I am using in the original code which serialize some objects that I save in the DB, and it uses std::strings.

You aren't using std::string directly in this example, though, you're using C strings converted to C++ strings. The distinction is that copying C++ strings doesn't require special handling of the null byte.

There is an explicit conversion from std::string to mysqlpp::sql_blob in MySQL++. Changing the data type back to std::string in the above diff doesn't change the result: it still works, but maybe switching to mysqlpp::sql_blob in your code will work because of local differences.

(7) By bruno on 2020-07-10 21:12:34 in reply to 6 [source]

Are you sure it doesn't need any test data to properly prove success, though? I'm a little fuzzy on what your SQL is trying to accomplish, but it looks like a no-op when run on an empty Player table.

Sorry, it does need one row. Please insert one row and use the player_id of it in the query.

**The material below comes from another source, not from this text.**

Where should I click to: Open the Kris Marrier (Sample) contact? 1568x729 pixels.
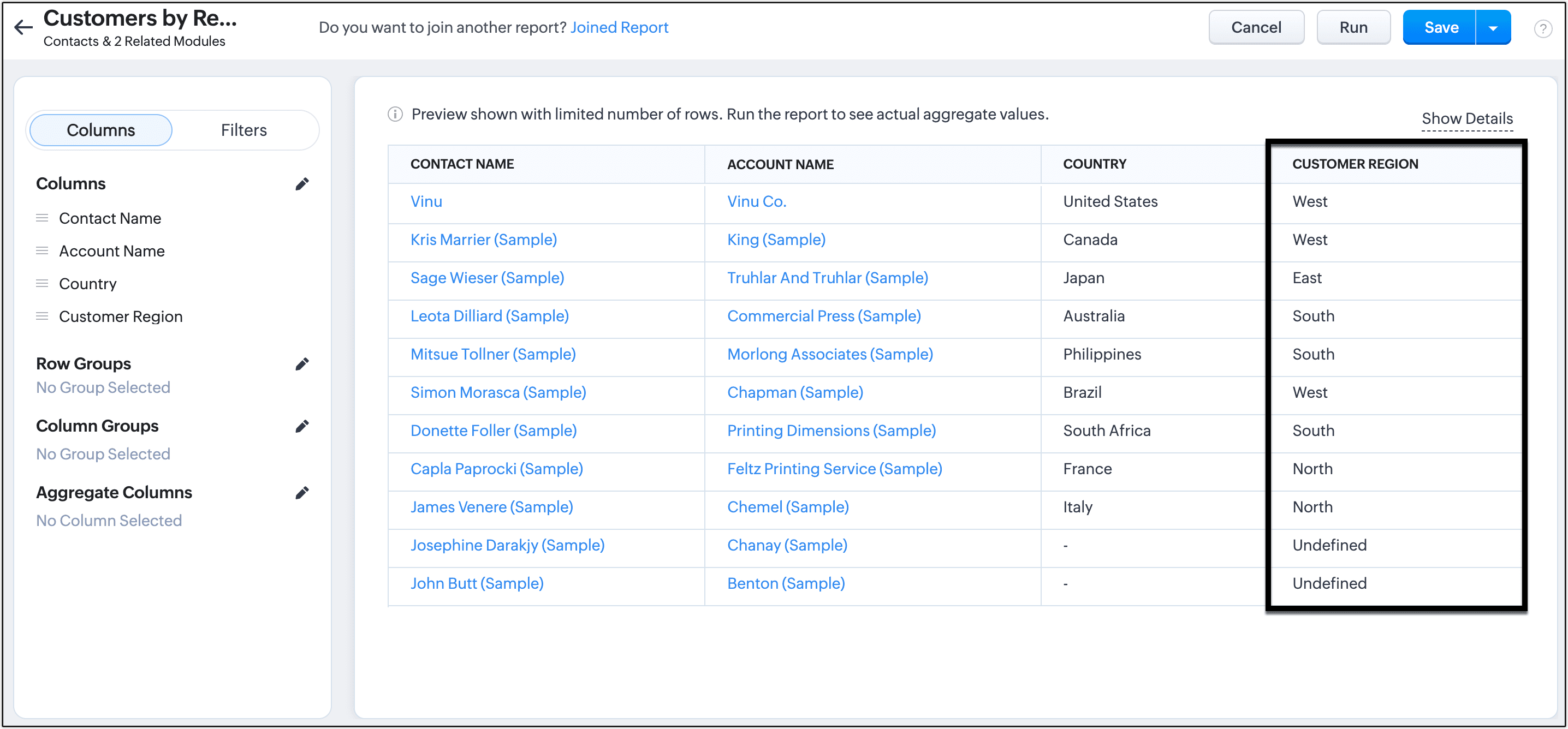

I therefore changed your table schema to make player_id an AUTO_INCREMENT PRIMARY KEY column and replaced the body of examples/simple1.cpp with this:

That also works here, but if you use a derived table (like in my example) then it fails. Try this version (with the ID you have inserted):

    mysqlpp::Connection conn(false);
    if (!conn.connect("mysql_cpp_data", "127.0.0.1", "test", "test")) {
      std::cout << conn.error() << std::endl;
      exit(1);
    }

    mysqlpp::Query query = conn.query();
    mysqlpp::sql_blob position("\xFF\xFF\xFF\x00", 4);
    query << "UPDATE Player p JOIN (SELECT "
          << mysqlpp::quote << position
          << " AS position, 1 AS player_id) u USING (player_id) SET p.position=u.position";

    if (mysqlpp::SimpleResult result = query.execute()) {
      std::cout << "Success! " << std::endl;
      exit(0);
    }

    std::cout << query.error() << std::endl;

There is an explicit conversion from std::string to mysqlpp::sql_blob in MySQL++. Changing the data type back to std::string in the above diff doesn't change the result: it still works, but maybe switching to mysqlpp::sql_blob in your code will work because of local differences.

Got it, good to know thanks. I have tried using the sql_blob (as above), but I get the same error (with the derived table version).

(8) By Warren Young (tangent) on 2020-07-10 22:20:56 in reply to 7 [link] [source]

Your new code does indeed fail here, but rolling back to MySQL++ 3.2.2 doesn't fix that.

I think you're running up against a change in MariaDB here, not MySQL++.

Until you can prove otherwise, I've got to stop spending time on this.